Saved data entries
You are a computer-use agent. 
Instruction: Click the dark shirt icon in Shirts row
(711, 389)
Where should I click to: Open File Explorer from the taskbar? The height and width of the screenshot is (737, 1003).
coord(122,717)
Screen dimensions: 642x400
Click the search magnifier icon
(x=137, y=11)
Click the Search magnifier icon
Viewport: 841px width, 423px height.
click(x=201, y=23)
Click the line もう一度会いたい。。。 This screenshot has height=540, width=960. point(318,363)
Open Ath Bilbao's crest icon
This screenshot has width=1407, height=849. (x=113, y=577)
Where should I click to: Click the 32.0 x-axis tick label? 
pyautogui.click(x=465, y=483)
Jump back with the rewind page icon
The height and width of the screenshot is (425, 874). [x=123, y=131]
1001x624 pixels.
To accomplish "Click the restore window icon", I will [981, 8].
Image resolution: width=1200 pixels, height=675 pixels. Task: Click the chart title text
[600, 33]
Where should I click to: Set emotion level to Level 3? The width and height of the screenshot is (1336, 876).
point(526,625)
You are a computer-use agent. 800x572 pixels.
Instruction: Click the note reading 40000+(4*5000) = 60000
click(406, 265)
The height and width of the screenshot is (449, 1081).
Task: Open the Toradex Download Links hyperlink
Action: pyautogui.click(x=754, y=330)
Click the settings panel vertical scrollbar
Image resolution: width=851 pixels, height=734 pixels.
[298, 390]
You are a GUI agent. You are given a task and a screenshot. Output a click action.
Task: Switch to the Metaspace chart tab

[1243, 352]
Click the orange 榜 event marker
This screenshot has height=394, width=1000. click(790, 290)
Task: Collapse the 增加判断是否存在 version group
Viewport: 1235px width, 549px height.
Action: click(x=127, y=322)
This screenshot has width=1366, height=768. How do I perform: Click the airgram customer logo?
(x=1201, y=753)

## What is needed
Of the lines above, extract only those from the line with "Where should I click to: Open" to the line with "Click the settings panel vertical scrollbar", both included, exactly as written.

## Solution to this task
Where should I click to: Open File Explorer from the taskbar? The height and width of the screenshot is (737, 1003).
coord(122,717)
Screen dimensions: 642x400
Click the search magnifier icon
(x=137, y=11)
Click the Search magnifier icon
Viewport: 841px width, 423px height.
click(x=201, y=23)
Click the line もう一度会いたい。。。 This screenshot has height=540, width=960. point(318,363)
Open Ath Bilbao's crest icon
This screenshot has width=1407, height=849. (x=113, y=577)
Where should I click to: Click the 32.0 x-axis tick label? 
pyautogui.click(x=465, y=483)
Jump back with the rewind page icon
The height and width of the screenshot is (425, 874). [x=123, y=131]
1001x624 pixels.
To accomplish "Click the restore window icon", I will [981, 8].
Image resolution: width=1200 pixels, height=675 pixels. Task: Click the chart title text
[600, 33]
Where should I click to: Set emotion level to Level 3? The width and height of the screenshot is (1336, 876).
point(526,625)
You are a computer-use agent. 800x572 pixels.
Instruction: Click the note reading 40000+(4*5000) = 60000
click(406, 265)
The height and width of the screenshot is (449, 1081).
Task: Open the Toradex Download Links hyperlink
Action: pyautogui.click(x=754, y=330)
Click the settings panel vertical scrollbar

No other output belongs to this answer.